NAME="${4:-$LOGNAME@`hostname -s`}"

# KST=access*K*ey, *S*ecretkey, session*T*oken
KST=(`aws sts assume-role --role-arn "arn:aws:iam::$ACCOUNT:role/$ROLE" \
                          --role-session-name "$NAME" \
                          --duration-seconds $DURATION \
                          --query '[Credentials.AccessKeyId,Credentials.SecretAccessKey,Credentials.SessionToken]' \
                          --output text`)
                          
echo 'export AWS_DEFAULT_REGION=${AWS_DEFAULT_REGION:-us-east-1}'
echo "export AWS_ACCESS_KEY_ID='${KST[0]}'"
echo "export AWS_ACCESS_KEY='${KST[0]}'"
echo "export AWS_SECRET_ACCESS_KEY='${KST[1]}'"
echo "export AWS_SECRET_KEY='${KST[1]}'"
echo "export AWS_SESSION_TOKEN='${KST[2]}'"      # older var seems to work the same way
echo "export AWS_SECURITY_TOKEN='${KST[2]}'"
echo "export AWS_DELEGATION_TOKEN='${KST[2]}'"

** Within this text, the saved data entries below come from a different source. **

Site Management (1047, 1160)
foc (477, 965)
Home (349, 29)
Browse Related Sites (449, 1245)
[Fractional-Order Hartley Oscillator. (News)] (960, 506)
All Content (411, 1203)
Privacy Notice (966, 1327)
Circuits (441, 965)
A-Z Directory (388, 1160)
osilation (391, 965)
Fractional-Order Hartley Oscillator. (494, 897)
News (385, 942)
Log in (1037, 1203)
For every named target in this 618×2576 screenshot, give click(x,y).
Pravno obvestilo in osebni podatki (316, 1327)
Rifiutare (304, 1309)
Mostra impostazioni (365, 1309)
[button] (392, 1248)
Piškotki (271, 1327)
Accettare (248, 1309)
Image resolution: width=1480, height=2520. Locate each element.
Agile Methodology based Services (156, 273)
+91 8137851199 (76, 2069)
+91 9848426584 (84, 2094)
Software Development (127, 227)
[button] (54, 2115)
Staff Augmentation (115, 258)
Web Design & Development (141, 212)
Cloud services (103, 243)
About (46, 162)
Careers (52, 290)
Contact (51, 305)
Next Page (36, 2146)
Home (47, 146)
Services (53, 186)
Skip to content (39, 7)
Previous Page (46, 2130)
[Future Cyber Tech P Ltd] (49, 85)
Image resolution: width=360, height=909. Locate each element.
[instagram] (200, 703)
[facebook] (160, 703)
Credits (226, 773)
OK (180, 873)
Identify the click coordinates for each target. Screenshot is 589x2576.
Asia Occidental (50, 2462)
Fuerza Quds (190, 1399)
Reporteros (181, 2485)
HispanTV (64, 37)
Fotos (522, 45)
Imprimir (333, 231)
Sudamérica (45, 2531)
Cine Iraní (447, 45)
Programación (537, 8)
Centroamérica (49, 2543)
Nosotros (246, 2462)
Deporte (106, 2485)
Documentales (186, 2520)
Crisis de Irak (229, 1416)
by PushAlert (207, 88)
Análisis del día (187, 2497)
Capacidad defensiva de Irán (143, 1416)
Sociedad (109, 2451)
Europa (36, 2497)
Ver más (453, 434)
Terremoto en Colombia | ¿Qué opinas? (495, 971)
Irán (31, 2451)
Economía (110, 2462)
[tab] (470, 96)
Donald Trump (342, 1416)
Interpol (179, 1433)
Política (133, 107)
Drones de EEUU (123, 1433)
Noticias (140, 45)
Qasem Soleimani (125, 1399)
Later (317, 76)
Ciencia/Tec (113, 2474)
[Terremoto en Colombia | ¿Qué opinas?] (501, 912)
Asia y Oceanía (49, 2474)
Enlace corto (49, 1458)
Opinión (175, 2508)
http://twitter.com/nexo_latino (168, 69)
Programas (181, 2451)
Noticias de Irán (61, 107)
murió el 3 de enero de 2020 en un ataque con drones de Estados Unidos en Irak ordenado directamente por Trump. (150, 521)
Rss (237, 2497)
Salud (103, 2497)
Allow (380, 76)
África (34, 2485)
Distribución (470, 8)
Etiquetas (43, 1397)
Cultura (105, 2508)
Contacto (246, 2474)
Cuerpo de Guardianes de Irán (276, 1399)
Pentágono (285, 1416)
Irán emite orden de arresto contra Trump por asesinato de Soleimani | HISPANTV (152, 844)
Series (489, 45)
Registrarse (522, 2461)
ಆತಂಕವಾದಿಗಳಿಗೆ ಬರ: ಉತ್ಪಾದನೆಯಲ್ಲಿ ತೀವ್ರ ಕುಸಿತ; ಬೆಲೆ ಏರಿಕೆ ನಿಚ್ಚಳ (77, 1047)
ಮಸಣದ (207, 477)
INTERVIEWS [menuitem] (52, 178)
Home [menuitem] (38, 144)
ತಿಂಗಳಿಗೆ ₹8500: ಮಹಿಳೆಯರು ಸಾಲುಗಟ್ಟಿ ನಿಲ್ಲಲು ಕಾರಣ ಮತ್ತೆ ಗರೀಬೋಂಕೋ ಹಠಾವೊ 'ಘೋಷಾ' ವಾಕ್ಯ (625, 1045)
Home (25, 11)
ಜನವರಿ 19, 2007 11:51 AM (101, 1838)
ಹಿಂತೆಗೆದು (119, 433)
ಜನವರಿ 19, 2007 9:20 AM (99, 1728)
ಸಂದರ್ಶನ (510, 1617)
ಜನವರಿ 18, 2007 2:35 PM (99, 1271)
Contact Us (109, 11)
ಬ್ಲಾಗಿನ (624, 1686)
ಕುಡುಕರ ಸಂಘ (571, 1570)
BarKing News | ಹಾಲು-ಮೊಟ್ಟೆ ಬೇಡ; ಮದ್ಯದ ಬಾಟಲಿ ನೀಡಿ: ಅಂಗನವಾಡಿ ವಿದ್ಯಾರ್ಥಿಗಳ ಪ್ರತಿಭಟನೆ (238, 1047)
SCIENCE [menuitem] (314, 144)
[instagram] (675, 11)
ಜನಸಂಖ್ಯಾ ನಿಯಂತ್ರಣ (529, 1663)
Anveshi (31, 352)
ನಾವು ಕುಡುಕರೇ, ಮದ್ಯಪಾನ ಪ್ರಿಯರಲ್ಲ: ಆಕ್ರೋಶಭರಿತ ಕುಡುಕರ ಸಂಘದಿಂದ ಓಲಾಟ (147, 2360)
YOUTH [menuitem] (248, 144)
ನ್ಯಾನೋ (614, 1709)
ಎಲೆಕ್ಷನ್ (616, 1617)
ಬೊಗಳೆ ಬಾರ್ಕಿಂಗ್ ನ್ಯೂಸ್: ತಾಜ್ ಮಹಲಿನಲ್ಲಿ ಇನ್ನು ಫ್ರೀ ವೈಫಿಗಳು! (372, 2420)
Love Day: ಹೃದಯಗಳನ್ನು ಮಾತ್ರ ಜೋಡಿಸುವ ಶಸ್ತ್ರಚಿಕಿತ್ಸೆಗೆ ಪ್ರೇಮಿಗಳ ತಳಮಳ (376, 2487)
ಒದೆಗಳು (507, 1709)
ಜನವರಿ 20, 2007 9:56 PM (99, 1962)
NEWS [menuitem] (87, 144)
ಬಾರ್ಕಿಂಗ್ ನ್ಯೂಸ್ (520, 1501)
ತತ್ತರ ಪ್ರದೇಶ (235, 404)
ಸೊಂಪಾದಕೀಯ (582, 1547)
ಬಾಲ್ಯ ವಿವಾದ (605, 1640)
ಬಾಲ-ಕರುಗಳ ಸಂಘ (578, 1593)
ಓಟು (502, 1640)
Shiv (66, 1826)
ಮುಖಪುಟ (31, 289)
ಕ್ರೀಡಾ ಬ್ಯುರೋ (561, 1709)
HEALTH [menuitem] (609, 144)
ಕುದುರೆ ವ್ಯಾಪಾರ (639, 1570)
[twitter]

It is reasonable to leave line 14 in if you logged in via a federated token in the first place.

Hi!

Another way to achieve the same result:

Write a profile, which automatically assumes the role.
aws configure --profile new-profile set role_arn arn:aws:iam::$ACCOUNT:role/$ROLE

To give credentials to the new profile, you must use one of the following lines:

1. aws configure --profile new-profile set source_profile default
2. aws configure --profile new-profile set credential_source Ec2InstanceMetadata
3. aws configure --profile new-profile set credential_source EcsContainer

Line 1) was correct on my personal pc, because I used the default profile.
Line 3) was correct when I tested the code with AWS CodeBuild. The new profile used the credentials of the codepipeline-role.

Afterwards, you may use the new profile, example:
aws --profile new-profile s3 ls s3://bucket-in-target-account

Documentation: https://docs.aws.amazon.com/cli/latest/topic/config-vars.html#using-aws-iam-roles

Regards, maccopper2

3. aws configure --profile new-profile set credential_source EcsContainer

For posterity, it's also worth mentioning that this particular command also works when assuming roles in CodeBuild when running commands from a buildspec.